- [Work to be completed]:
Reproduce the entries between the lines holding "Select the £12,570" and "[x=150, y=687]", inclusive, swapping "Click" for "Tap" and leaving all else unchanged.

- [Data for the task]:

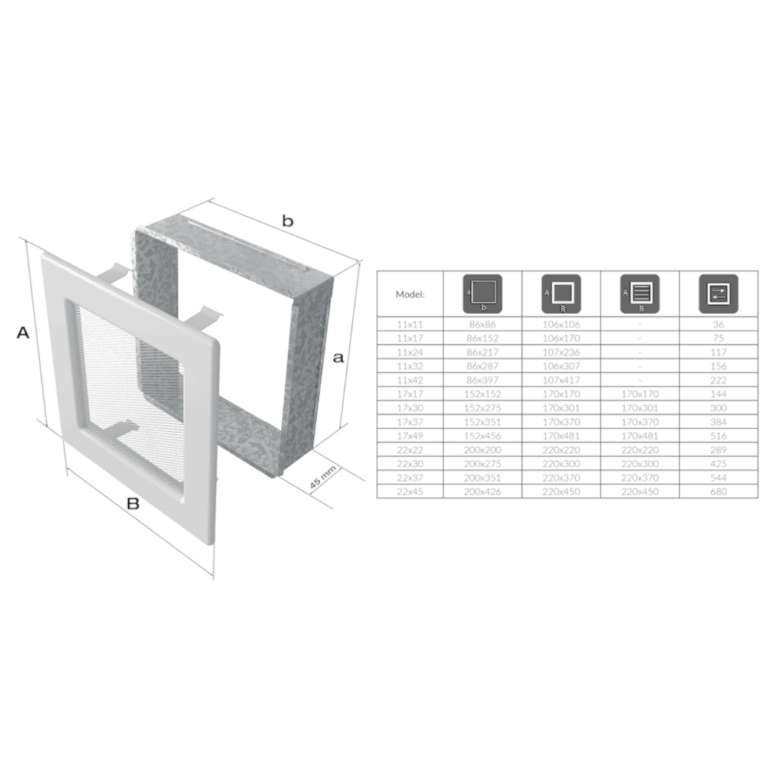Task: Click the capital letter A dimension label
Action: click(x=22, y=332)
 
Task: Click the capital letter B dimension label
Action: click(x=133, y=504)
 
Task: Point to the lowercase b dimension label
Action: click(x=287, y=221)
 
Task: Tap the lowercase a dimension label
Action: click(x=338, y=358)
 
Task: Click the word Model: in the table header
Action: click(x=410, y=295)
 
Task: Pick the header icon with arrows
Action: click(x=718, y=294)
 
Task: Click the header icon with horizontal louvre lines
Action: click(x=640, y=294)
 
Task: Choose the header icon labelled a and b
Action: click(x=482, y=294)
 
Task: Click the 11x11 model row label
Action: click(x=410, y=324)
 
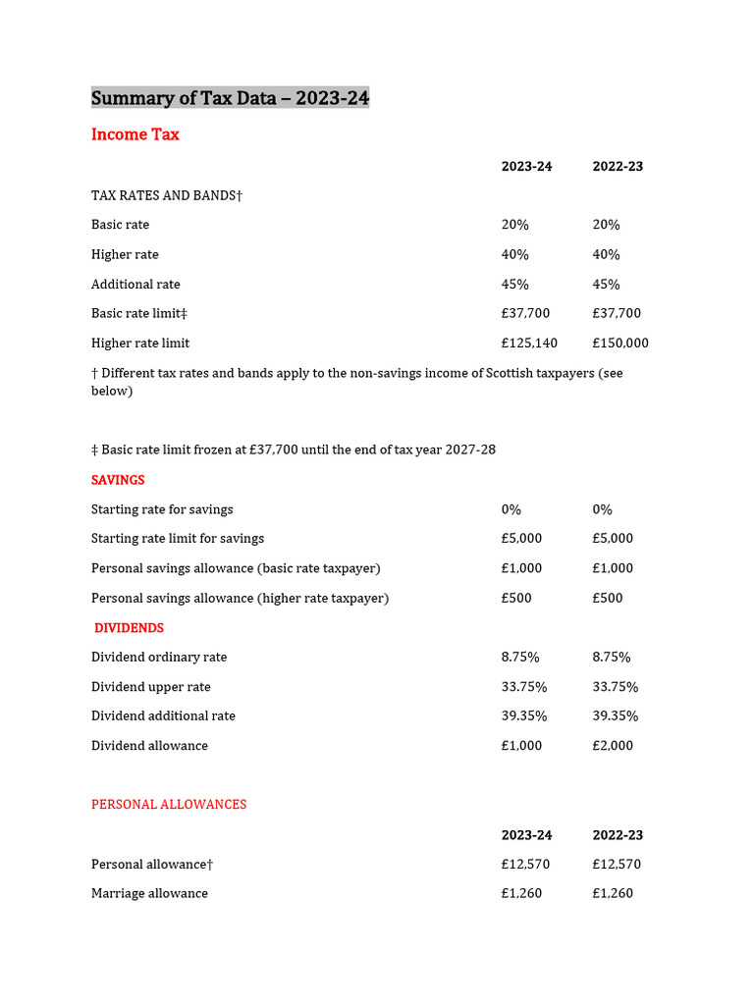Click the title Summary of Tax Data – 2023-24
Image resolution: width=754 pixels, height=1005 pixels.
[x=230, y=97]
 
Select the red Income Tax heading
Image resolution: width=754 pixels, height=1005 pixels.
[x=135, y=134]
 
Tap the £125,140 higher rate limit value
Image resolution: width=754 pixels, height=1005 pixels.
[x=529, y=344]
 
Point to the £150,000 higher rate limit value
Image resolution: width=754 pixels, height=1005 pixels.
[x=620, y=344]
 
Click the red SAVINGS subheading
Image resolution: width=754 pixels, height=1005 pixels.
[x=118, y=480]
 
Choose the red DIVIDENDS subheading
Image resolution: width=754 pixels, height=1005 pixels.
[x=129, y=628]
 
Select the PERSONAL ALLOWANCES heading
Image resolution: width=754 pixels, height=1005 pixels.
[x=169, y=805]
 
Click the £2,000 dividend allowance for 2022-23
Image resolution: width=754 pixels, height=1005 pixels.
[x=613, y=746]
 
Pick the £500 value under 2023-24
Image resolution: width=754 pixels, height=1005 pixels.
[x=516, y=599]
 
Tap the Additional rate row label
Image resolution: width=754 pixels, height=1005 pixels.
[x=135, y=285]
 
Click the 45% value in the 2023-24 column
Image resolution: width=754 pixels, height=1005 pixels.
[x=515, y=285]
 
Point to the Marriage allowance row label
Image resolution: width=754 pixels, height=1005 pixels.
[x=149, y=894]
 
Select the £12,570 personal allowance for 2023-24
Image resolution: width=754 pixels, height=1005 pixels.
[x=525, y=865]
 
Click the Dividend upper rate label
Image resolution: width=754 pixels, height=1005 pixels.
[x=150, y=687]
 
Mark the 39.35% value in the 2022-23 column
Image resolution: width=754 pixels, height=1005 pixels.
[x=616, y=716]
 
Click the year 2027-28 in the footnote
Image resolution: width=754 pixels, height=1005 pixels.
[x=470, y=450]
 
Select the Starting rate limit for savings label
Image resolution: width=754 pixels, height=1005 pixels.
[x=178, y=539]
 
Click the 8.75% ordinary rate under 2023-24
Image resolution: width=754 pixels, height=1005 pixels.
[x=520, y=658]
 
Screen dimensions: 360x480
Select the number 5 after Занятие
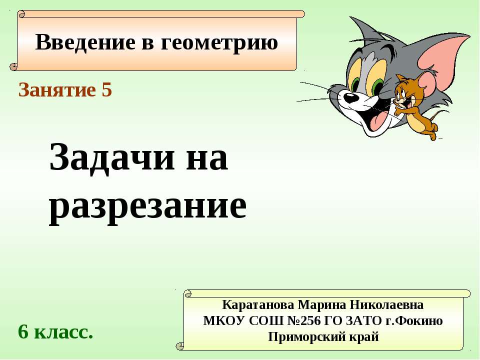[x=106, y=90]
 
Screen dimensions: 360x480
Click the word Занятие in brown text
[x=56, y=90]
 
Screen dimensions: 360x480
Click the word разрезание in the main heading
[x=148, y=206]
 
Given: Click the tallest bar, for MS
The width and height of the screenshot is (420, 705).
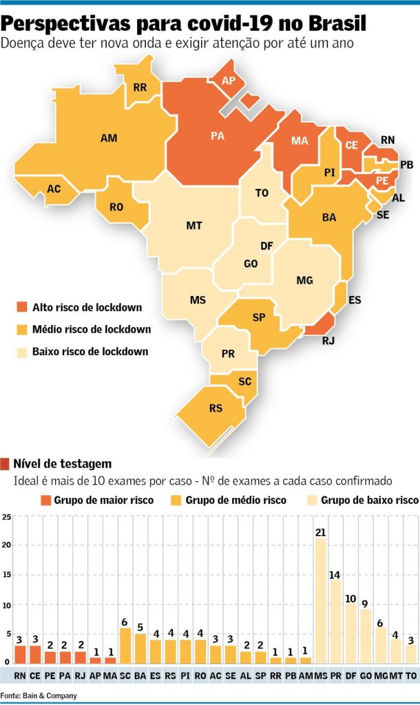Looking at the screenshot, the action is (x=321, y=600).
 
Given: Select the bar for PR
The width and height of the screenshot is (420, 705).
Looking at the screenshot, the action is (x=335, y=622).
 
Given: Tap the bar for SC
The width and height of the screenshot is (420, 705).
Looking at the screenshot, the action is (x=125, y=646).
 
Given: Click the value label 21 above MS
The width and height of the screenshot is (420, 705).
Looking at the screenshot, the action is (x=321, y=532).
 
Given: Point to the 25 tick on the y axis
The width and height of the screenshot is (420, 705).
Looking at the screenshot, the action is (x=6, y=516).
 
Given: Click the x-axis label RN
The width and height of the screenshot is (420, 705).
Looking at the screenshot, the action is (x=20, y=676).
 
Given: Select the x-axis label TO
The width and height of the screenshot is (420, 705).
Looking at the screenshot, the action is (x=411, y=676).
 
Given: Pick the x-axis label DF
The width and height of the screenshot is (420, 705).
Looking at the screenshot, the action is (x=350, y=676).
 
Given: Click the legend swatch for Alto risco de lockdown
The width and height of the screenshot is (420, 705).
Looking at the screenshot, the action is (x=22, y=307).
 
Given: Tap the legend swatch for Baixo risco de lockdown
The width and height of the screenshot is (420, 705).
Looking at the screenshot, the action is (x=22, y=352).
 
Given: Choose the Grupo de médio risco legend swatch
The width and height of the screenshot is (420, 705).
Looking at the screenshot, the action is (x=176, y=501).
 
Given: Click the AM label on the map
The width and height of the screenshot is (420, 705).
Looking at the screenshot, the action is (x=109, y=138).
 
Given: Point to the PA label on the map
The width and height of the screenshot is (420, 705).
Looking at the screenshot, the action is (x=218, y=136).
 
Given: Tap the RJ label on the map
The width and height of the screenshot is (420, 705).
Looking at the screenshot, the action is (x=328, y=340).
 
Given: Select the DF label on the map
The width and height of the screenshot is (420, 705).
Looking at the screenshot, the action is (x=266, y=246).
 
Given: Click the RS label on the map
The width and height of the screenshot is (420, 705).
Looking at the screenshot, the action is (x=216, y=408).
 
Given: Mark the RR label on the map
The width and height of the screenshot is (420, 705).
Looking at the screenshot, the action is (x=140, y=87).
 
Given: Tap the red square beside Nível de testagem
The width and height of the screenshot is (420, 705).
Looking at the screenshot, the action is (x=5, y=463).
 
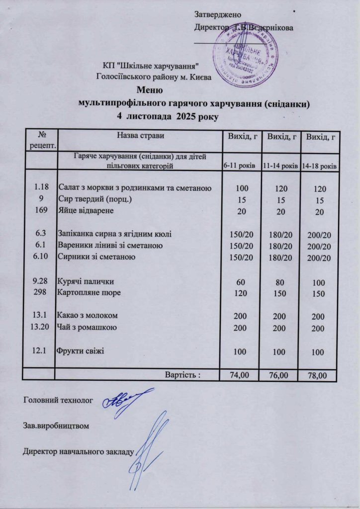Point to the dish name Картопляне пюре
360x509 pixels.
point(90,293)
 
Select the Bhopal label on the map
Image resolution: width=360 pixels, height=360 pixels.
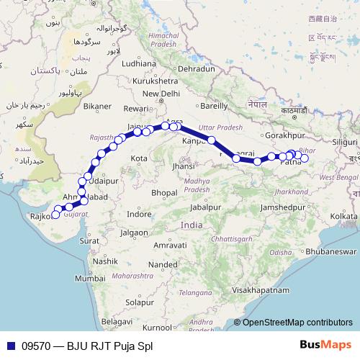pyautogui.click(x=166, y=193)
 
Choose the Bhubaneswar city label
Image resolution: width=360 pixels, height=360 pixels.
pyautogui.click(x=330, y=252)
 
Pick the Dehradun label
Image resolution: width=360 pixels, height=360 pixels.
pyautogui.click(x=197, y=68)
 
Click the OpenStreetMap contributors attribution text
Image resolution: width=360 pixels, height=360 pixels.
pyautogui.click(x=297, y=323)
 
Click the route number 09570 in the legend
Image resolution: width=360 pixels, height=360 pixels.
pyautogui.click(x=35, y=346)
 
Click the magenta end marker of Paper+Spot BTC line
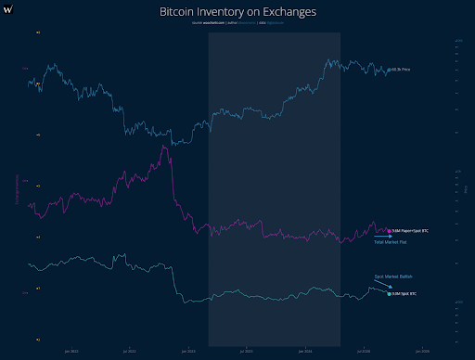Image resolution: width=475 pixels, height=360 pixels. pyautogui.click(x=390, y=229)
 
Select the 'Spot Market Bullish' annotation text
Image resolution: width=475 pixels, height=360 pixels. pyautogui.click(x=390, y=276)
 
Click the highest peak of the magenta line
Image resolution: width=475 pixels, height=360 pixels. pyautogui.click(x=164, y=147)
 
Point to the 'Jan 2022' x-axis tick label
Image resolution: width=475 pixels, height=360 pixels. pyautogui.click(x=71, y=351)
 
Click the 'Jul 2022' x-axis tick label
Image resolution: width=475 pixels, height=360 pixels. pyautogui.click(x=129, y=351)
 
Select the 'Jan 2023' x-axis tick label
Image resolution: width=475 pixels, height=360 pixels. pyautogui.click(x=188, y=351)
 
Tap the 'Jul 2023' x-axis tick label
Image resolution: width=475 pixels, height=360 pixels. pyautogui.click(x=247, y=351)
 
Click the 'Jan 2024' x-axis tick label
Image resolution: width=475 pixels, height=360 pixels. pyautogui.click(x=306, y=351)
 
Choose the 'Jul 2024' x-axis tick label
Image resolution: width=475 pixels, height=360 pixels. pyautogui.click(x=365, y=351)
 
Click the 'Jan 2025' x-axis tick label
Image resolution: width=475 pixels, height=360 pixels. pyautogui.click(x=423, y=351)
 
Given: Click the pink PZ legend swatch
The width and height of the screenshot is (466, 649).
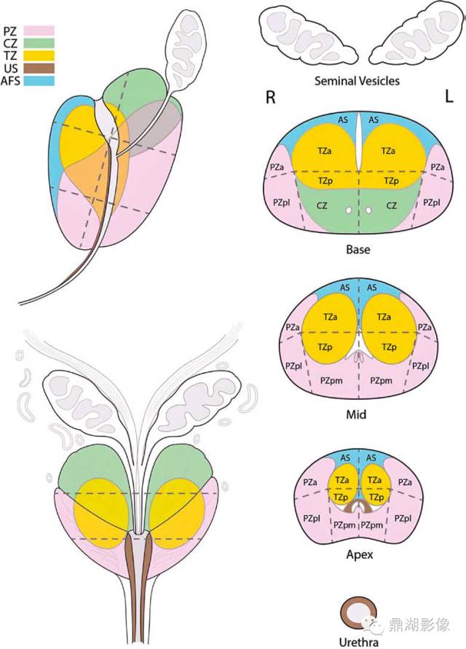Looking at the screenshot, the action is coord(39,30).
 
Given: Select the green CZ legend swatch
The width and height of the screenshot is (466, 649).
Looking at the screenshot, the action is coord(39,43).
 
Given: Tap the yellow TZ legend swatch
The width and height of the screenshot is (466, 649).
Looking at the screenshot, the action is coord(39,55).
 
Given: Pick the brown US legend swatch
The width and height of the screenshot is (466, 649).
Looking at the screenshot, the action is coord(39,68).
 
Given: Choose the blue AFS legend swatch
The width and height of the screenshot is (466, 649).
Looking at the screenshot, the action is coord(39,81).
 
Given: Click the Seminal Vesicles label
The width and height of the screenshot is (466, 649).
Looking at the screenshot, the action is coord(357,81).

- [Answer to the task]:
Select the £12,570 personal allowance for 2023-24
Image resolution: width=754 pixels, height=1005 pixels.
[x=525, y=865]
 
Tap the Dividend upper rate label
Image resolution: width=754 pixels, height=1005 pixels.
[x=150, y=687]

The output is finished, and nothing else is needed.